Not because he was innocent, a victim of the “Red Scare”. On the contrary, he was guilty, a fact established in Congressional testimony and in court at the time and confirmed by Soviet archives and serious researchers since. It is detailed in Whittaker Chambers’ book Witness and it cannot be evaded.
A child of privilege, a radical betrayer of the system that had given him so much, Hiss was not merely a communist but a Soviet agent. And when exposed he could not face the truth about himself.
In a deeper sense he had never been able to do so. He knew he was a Communist and must have suspected that his activities on behalf of his comrades amounted to spying. But he convinced himself it was all in such a good cause that somehow it wasn’t real and neither were the horrors of the Stalinist regime whose crimes he abetted.

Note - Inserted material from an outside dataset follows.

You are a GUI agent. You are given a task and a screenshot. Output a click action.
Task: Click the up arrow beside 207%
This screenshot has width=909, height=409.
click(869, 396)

The most compelling, almost heartbreaking comment on Hiss came from Chambers himself, who said at the time the “saddest single factor about the Hiss case is that nobody can change the facts as they are known…They are there forever. That is the inherent tragedy of this case.” And he meant it.
In testifying about Communist penetration of the U.S. government during what liberals sneeringly dismiss as the “Red Scare”, Chambers even perjured himself to avoid incriminating former comrades he felt were no longer an active threat, on the grounds that he had wandered so long in the darkness himself that he would do nothing to keep others from finding their way back to the light. The darkness he referred to was primarily internal, in his own case and theirs. And ironically, at one point he perjured himself to shelter Hiss, before Hiss’s own actions and the nature of the crisis forced him to come clean.
Chambers was always deeply sorry about what he had to do to Hiss. Sorrier, indeed, than Hiss himself ever was. Hiss could not bring himself to repent his own deeds; Chambers deeply repented having to expose them.
So it was that Chambers, who died in 1961 aged just 60, was a man during the comparatively few years left to him after the Hiss case, and Hiss was a ghost for decades, squandering the long years before his formal death at age 92.